The New York Times, which has become notorious for its bad coverage of trans issues, has at least twice (6/9/23, 11/14/22) uncritically presented the speculative claim that puberty blockers “lock in” kids on a pathway toward subsequent treatment with cross-sex hormones. Both articles cited a portion of a report by Dr. Hillary Cass, commissioned by the English National Health Service to review its gender-identity services:
“The most difficult question is whether puberty blockers do indeed provide valuable time for children and young people to consider their options, or whether they effectively ‘lock in’ children and young people to a treatment pathway,” Dr. Hilary Cass, the pediatrician overseeing the independent review of the NHS gender service, wrote last year.
The Cass review provided no studies indicating that blockers “lock in” children toward a treatment pathway. Instead, it cited two small studies showing that nearly all participants who start blockers (96.5% and 98%) proceed to cross-sex hormones.

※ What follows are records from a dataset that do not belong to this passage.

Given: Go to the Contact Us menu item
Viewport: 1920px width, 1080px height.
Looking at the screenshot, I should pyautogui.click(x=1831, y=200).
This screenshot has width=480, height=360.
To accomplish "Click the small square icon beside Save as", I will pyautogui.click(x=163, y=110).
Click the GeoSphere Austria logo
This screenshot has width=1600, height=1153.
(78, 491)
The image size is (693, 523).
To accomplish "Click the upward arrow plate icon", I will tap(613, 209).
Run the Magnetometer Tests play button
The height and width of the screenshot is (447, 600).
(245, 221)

Hinkle’s ruling points out two problems with this claim that the Times doesn’t. First, this is correlation, not causation. Second, there’s a more plausible explanation, backed by research, that most kids proceed to cross-sex hormones because they had persistent transgender identities before starting blockers:
The defendants note that 98% or more of adolescents treated with GnRH agonists progress to cross-sex hormones. That is hardly an indictment of the treatment; it is instead consistent with the view that in 98% or more of the cases, the patient’s gender identity did not align with natal sex, this was accurately determined, and the patient was appropriately treated first with GnRH agonists and later with cross-sex hormones.